Description of the task:
Copies of all lines containing the string "screenshot" are needed from the data below.

(Saved data entries)
---

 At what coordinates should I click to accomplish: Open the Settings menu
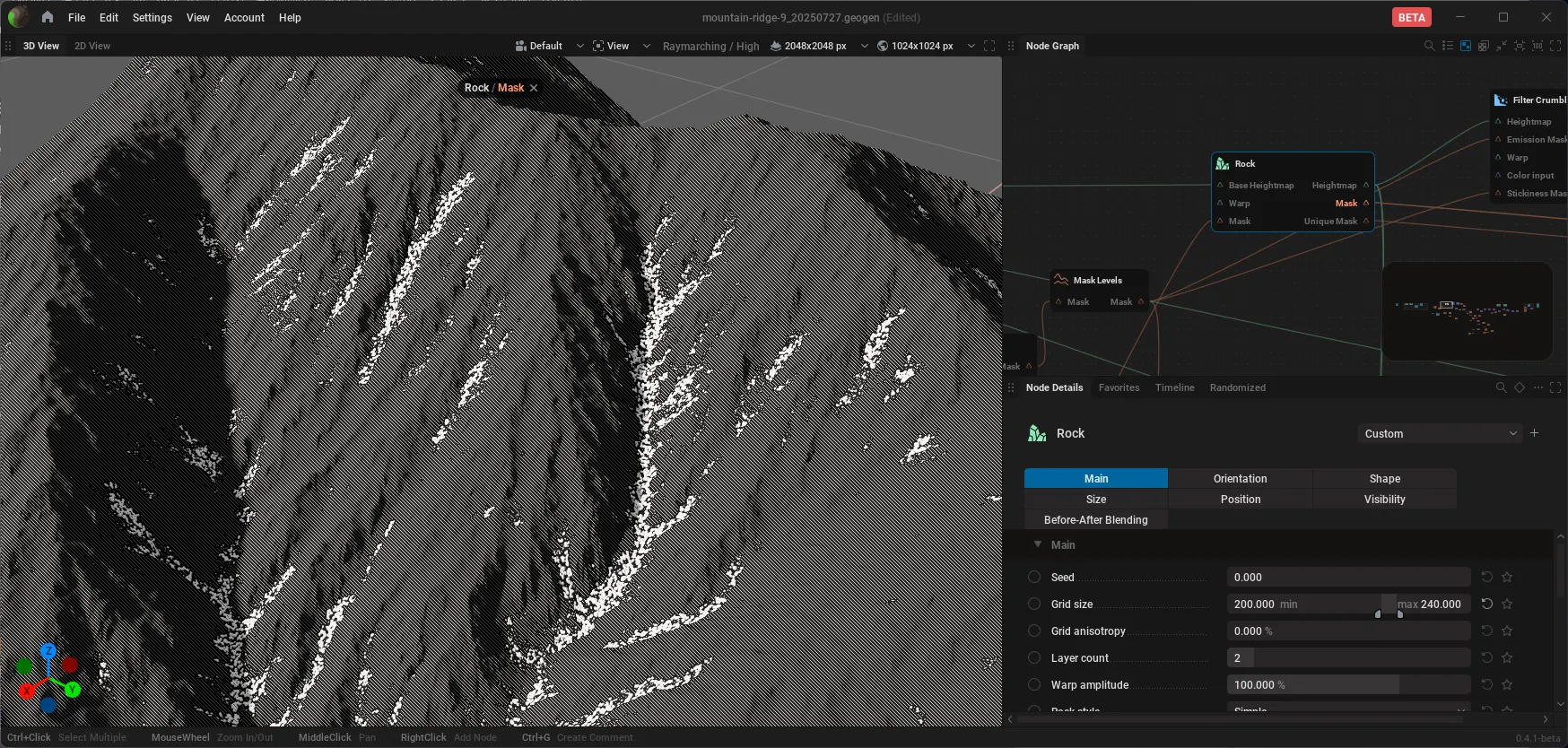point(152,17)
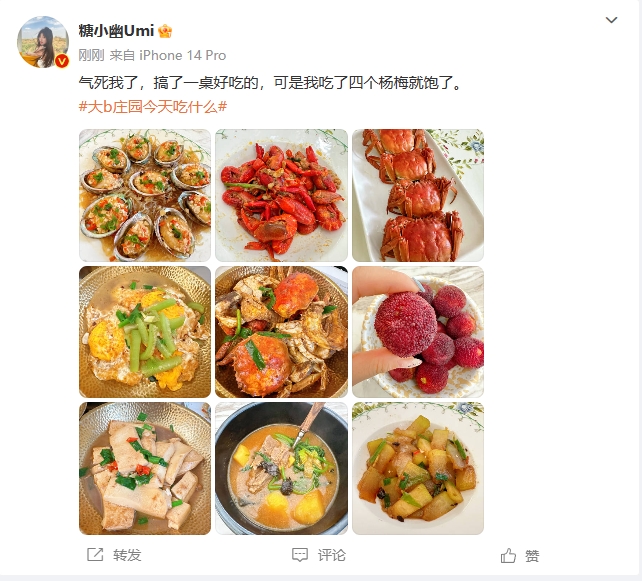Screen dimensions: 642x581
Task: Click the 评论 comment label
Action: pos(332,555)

---

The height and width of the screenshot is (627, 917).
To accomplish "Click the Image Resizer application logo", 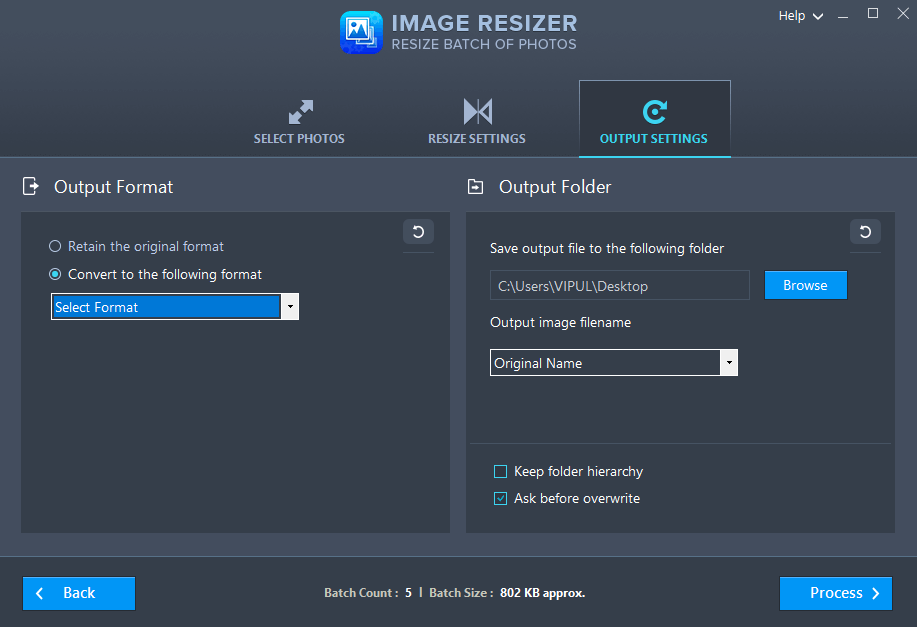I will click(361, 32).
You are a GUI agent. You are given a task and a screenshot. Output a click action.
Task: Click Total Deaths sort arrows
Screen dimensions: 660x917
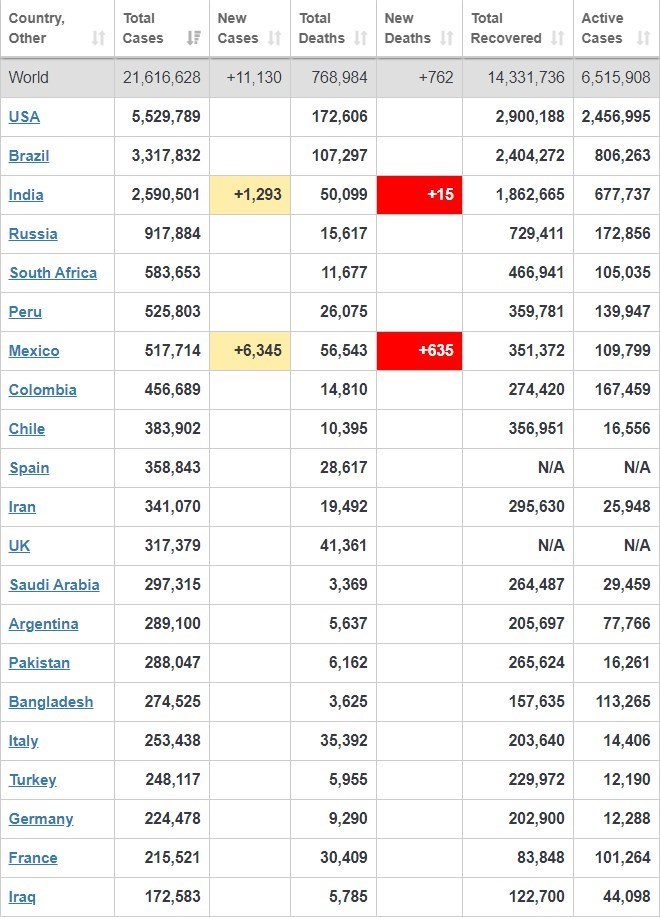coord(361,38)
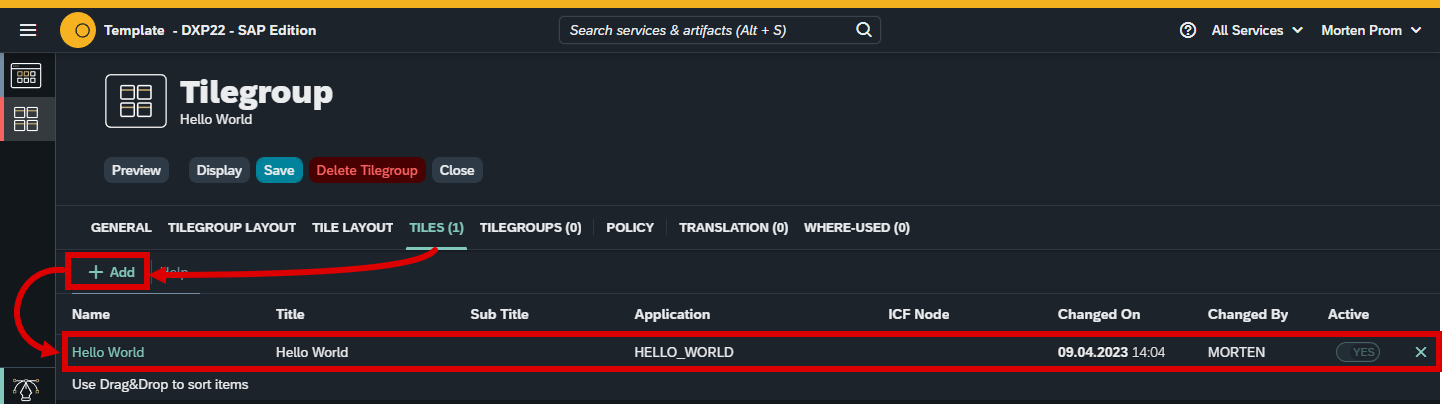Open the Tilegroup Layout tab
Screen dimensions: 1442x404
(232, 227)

---

Response to the exercise:
The height and width of the screenshot is (627, 917).
You are a GUI agent. You are given a task and a screenshot. Output a click action.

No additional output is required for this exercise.